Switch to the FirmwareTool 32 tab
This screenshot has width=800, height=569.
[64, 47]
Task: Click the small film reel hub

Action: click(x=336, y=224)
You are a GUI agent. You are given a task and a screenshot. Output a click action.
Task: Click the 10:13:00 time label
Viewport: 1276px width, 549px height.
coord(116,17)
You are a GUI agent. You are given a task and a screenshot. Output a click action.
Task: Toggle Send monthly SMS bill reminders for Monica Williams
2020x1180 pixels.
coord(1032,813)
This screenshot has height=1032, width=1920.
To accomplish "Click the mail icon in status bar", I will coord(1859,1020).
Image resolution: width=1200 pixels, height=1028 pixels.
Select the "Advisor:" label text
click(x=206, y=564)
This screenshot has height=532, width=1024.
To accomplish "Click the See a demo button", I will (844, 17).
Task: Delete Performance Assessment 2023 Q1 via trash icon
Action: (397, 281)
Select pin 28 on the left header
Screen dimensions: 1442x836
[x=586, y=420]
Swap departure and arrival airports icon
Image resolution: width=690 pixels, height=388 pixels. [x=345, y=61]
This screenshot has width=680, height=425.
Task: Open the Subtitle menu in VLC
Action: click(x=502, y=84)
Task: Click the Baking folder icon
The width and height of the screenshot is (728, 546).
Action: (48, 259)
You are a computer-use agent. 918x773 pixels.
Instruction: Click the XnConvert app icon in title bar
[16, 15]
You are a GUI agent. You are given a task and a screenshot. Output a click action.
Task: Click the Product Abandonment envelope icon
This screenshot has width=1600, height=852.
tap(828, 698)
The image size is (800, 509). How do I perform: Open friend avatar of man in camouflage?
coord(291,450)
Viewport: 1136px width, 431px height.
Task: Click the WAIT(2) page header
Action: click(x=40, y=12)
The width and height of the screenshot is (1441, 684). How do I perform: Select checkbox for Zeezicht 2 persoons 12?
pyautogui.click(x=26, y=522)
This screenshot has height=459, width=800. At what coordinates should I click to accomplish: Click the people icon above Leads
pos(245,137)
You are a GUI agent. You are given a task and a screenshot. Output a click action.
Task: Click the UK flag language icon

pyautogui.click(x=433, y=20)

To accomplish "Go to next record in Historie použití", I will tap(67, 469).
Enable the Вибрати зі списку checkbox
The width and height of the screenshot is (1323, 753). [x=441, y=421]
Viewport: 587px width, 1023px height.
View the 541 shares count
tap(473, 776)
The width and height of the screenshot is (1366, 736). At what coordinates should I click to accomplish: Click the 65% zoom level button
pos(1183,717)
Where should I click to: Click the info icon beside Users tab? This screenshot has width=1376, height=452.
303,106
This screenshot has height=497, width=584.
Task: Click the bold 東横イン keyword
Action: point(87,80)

━━━━━━━━

→ Exercise prompt: Exactly as they appear above, set down all of the records once more.

→ Exercise answer:
Switch to the FirmwareTool 32 tab
This screenshot has width=800, height=569.
[64, 47]
Task: Click the small film reel hub

Action: click(x=336, y=224)
You are a GUI agent. You are given a task and a screenshot. Output a click action.
Task: Click the 10:13:00 time label
Viewport: 1276px width, 549px height.
coord(116,17)
You are a GUI agent. You are given a task and a screenshot. Output a click action.
Task: Toggle Send monthly SMS bill reminders for Monica Williams
2020x1180 pixels.
coord(1032,813)
This screenshot has height=1032, width=1920.
To accomplish "Click the mail icon in status bar", I will coord(1859,1020).
Image resolution: width=1200 pixels, height=1028 pixels.
Select the "Advisor:" label text
click(x=206, y=564)
This screenshot has height=532, width=1024.
To accomplish "Click the See a demo button", I will (844, 17).
Task: Delete Performance Assessment 2023 Q1 via trash icon
Action: (397, 281)
Select pin 28 on the left header
Screen dimensions: 1442x836
[x=586, y=420]
Swap departure and arrival airports icon
Image resolution: width=690 pixels, height=388 pixels. [x=345, y=61]
This screenshot has width=680, height=425.
Task: Open the Subtitle menu in VLC
Action: click(x=502, y=84)
Task: Click the Baking folder icon
The width and height of the screenshot is (728, 546).
Action: (48, 259)
You are a computer-use agent. 918x773 pixels.
Instruction: Click the XnConvert app icon in title bar
[16, 15]
You are a GUI agent. You are given a task and a screenshot. Output a click action.
Task: Click the Product Abandonment envelope icon
This screenshot has width=1600, height=852.
tap(828, 698)
The image size is (800, 509). How do I perform: Open friend avatar of man in camouflage?
coord(291,450)
Viewport: 1136px width, 431px height.
Task: Click the WAIT(2) page header
Action: click(x=40, y=12)
The width and height of the screenshot is (1441, 684). How do I perform: Select checkbox for Zeezicht 2 persoons 12?
pyautogui.click(x=26, y=522)
This screenshot has height=459, width=800. At what coordinates should I click to accomplish: Click the people icon above Leads
pos(245,137)
You are a GUI agent. You are given a task and a screenshot. Output a click action.
Task: Click the UK flag language icon

pyautogui.click(x=433, y=20)

To accomplish "Go to next record in Historie použití", I will tap(67, 469).
Enable the Вибрати зі списку checkbox
The width and height of the screenshot is (1323, 753). [x=441, y=421]
Viewport: 587px width, 1023px height.
View the 541 shares count
tap(473, 776)
The width and height of the screenshot is (1366, 736). At what coordinates should I click to accomplish: Click the 65% zoom level button
pos(1183,717)
Where should I click to: Click the info icon beside Users tab? This screenshot has width=1376, height=452.
303,106
This screenshot has height=497, width=584.
Task: Click the bold 東横イン keyword
Action: point(87,80)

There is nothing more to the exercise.